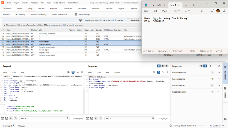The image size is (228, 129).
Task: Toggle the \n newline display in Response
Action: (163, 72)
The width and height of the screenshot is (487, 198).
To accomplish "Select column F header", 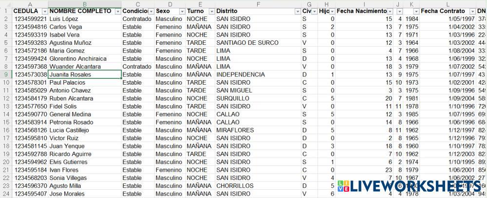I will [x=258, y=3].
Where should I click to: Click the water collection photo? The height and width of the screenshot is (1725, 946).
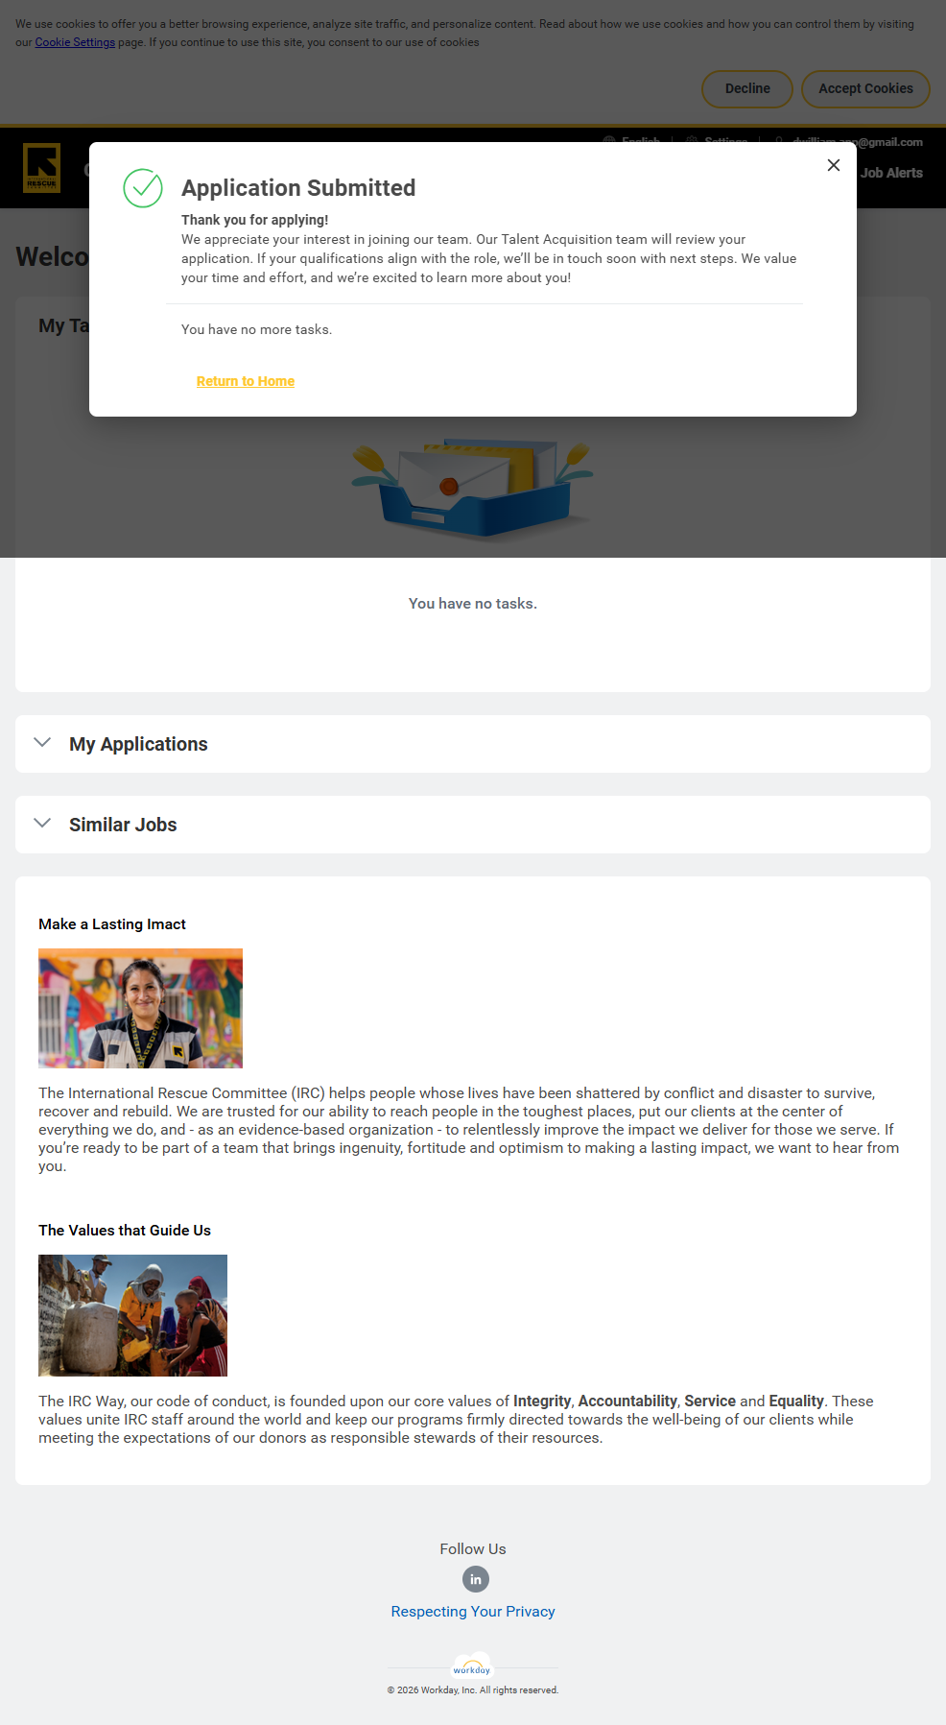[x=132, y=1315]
--
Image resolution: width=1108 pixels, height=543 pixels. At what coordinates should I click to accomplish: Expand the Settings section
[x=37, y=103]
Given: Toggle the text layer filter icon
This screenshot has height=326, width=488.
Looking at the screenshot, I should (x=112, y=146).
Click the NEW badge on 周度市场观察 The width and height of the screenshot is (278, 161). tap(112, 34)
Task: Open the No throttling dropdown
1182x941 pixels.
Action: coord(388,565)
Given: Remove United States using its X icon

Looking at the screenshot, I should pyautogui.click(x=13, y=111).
==
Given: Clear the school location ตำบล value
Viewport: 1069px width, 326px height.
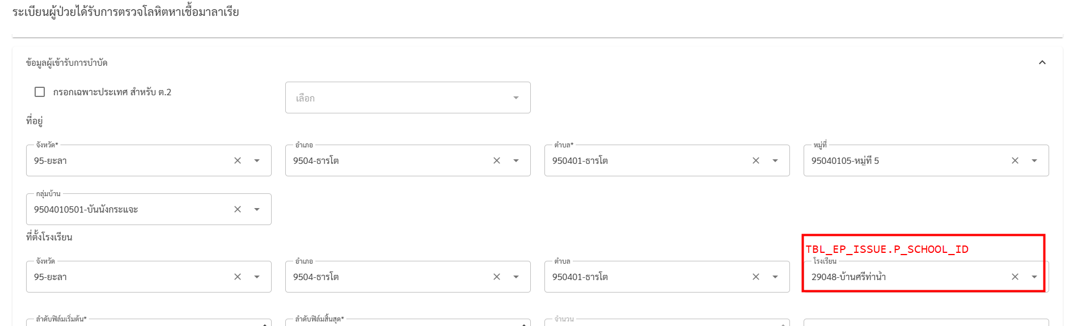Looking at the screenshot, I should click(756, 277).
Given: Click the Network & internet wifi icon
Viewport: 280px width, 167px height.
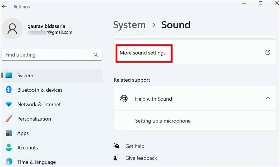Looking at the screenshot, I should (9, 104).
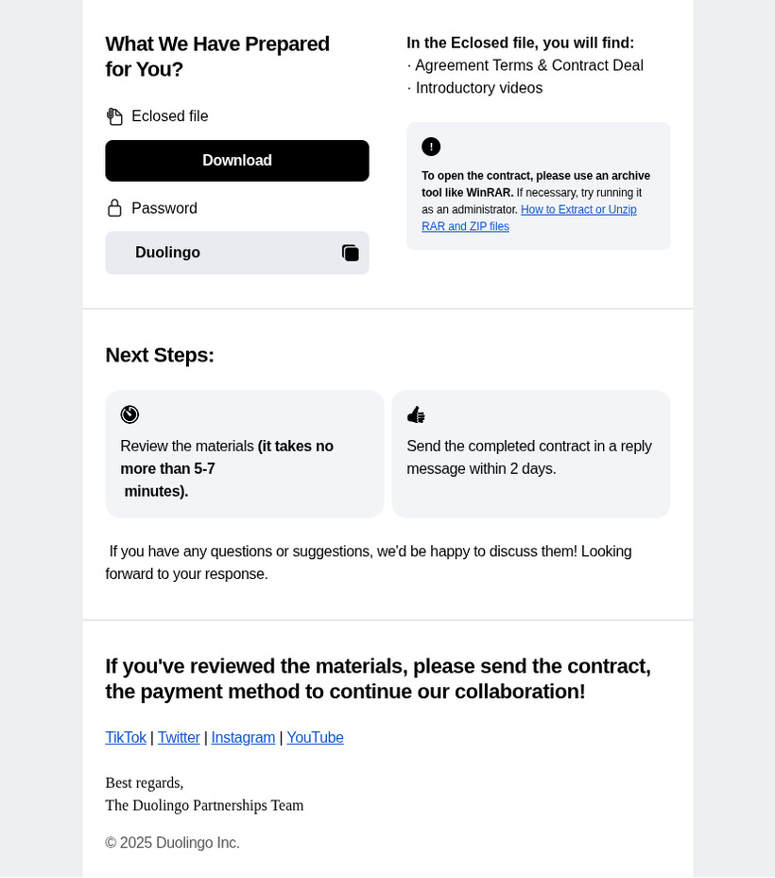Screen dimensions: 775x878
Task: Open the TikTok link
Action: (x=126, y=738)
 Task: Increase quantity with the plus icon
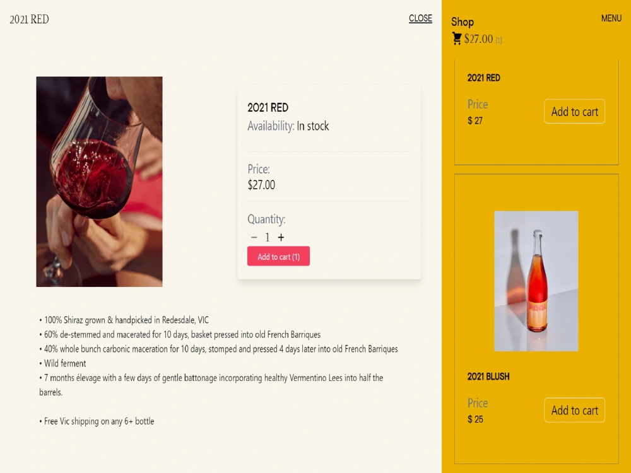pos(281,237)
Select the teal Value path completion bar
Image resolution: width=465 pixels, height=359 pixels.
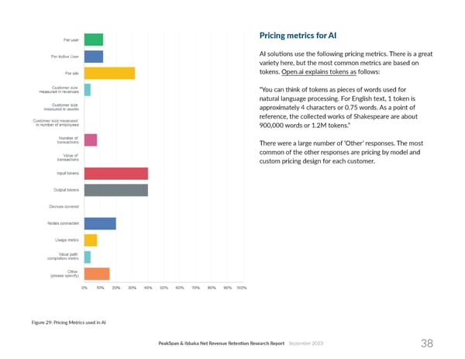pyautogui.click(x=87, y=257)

[ACTIVITY] Output exactly those lines of the data above that run from the line with "Given: Clear the school location ตำบล value" up to and including the line with "Given: Click the Network & internet wifi icon". No pictures go in.

[REPLY]
Given: Clear the school location ตำบล value
Viewport: 1069px width, 326px height.
Looking at the screenshot, I should click(756, 277).
Given: Click the Network & internet wifi icon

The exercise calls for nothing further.